Participants were reminded that the putative course examined in this workshop is designed to be used for CPD rather than assessed as part of a degree (or similar) programme. However, it will still use assessment methods; it is not necessary for an assessment to be graded. 

After a short group discussion, the groups came together for a plenary session and cited some very imaginative assessment ideas: one member of the group I was in had taught on an economics course in which one assessment had involved student groups making rap videos. The theme of student co-creation ran through the whole discussion, with ideas ranging from using learning outcomes in peer assessment to a form of ‘legacy’ assessment. This involves asking one cohort to create, as an assessment, a resource that the next cohort can use after them, as an open educational resource (OER). Although this would introduce a difference between the first cohort to take a course and subsequent ones, these will still be able to refine and extend the resources and to be assessed while doing so.

Section 5: Evaluation

The final part of any teaching experience should involve students evaluating the course and feeding their thoughts and opinions back to the staff involved.  Student questionnaires are, of course, ubiquitous but it is important to consider whether, or to what extent, the results of those questionnaires reflect the real experiences of the students involved. 

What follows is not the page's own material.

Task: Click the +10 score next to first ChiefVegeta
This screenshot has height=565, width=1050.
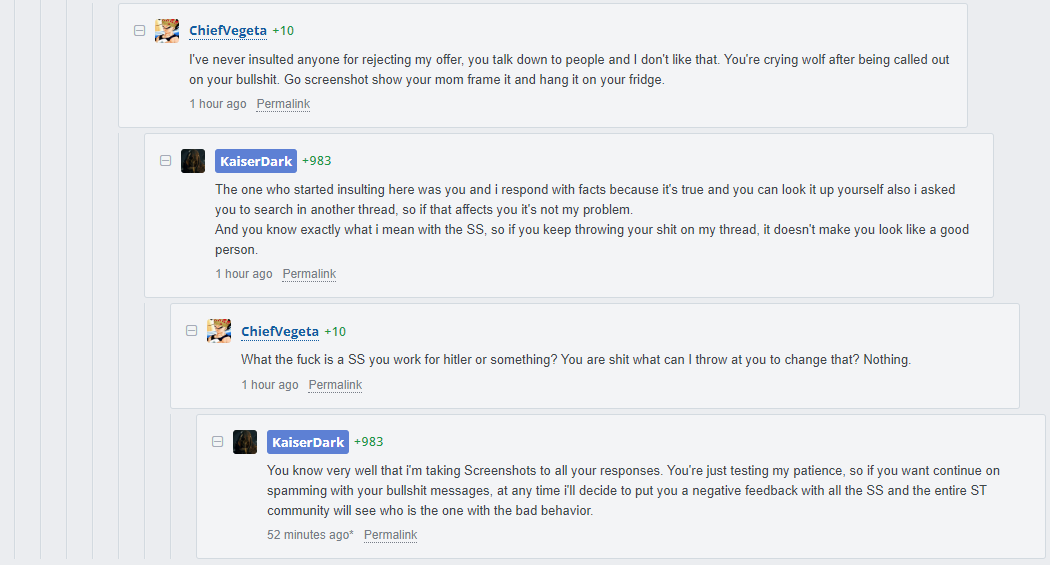Action: pos(283,31)
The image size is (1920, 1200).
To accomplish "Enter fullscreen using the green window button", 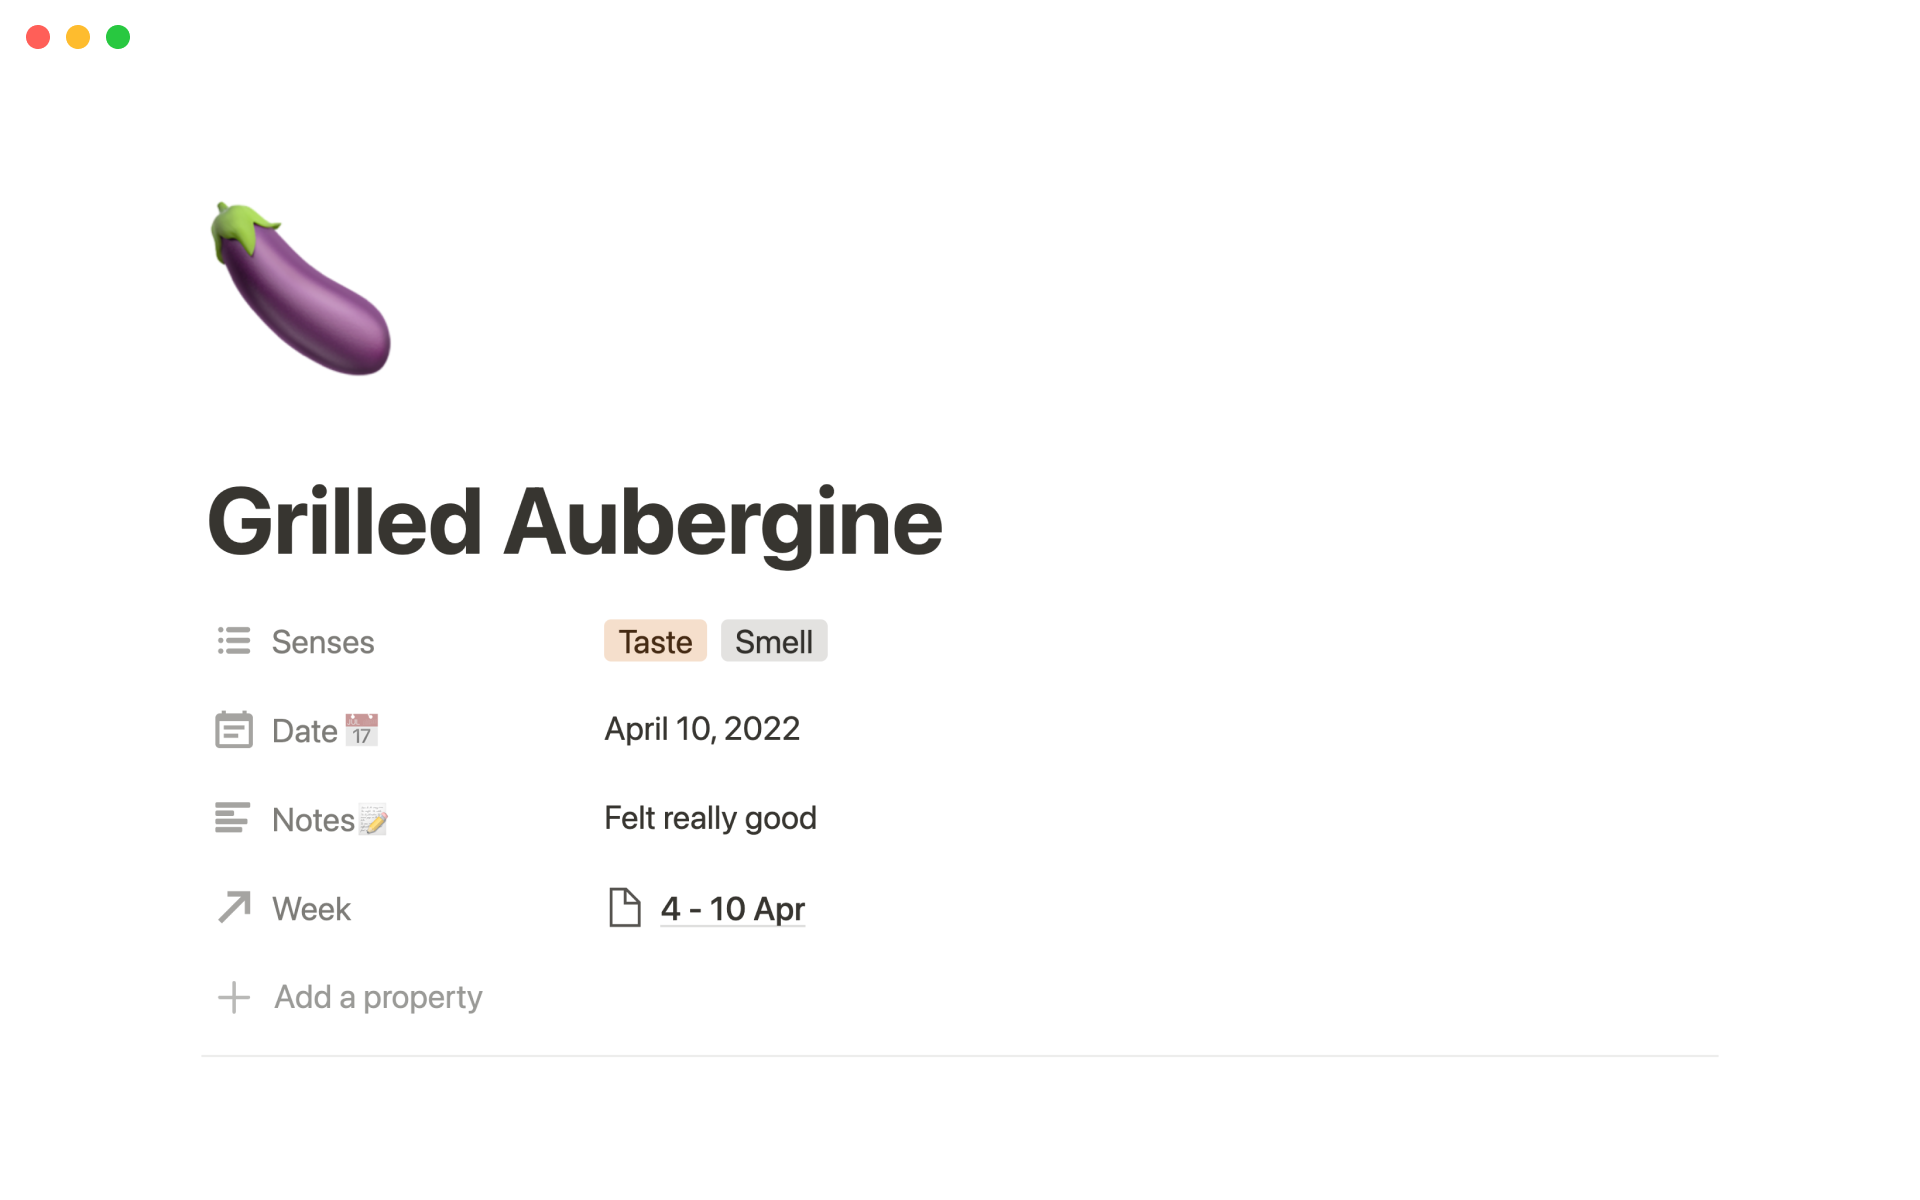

This area was discussed in the final part of the workshop, which Rossi introduced with two further questions: 

  1. How will you gather feedback from course participants?
  2. What mechanism can you put in place to check the quality of the student experience, and to feed this forward into further iterations of the course for the benefit of its future students?

Participants were asked to write their responses to these on lilac Post-It notes and place them anywhere on the lilac circle surrounding the tree on their diagram. A short discussion focused on how questionnaires could be designed to encourage student responses that were detailed, honest and useful.

Rossi concluded by emphasising that each of the ‘tree diagrams’ produced by the participant groups – covered in colourful Post-It notes, with each colour and each section of the tree representing ideas for a particular aspect of their course – represents an initial (‘big picture’) learning design using the ‘roots to shoots’ approach. She invited all groups to photograph their diagrams and upload them to a Padlet. This will remain available for any group members who want to continue discussing their course design, perhaps including some of their students as partners. CODE Director Linda Amrane-Cooper thanked Rossi for leading a stimulating workshop and all delegates for their obvious interest and for taking a constructive part in the session.

World cafe discussion

World café

The workshop led into a ‘world café’ session in which many of the current tranche of CODE projects were set out on tables, and delegates were invited to explore some of these and discuss the projects with the Fellows who are principally involved with them. These projects are set out on the CODE website in six categories: horizon scanning, innovation in learning and teaching, innovation and quality assurance in assessment, disciplinary innovation and development, CODE organisation and capacity building.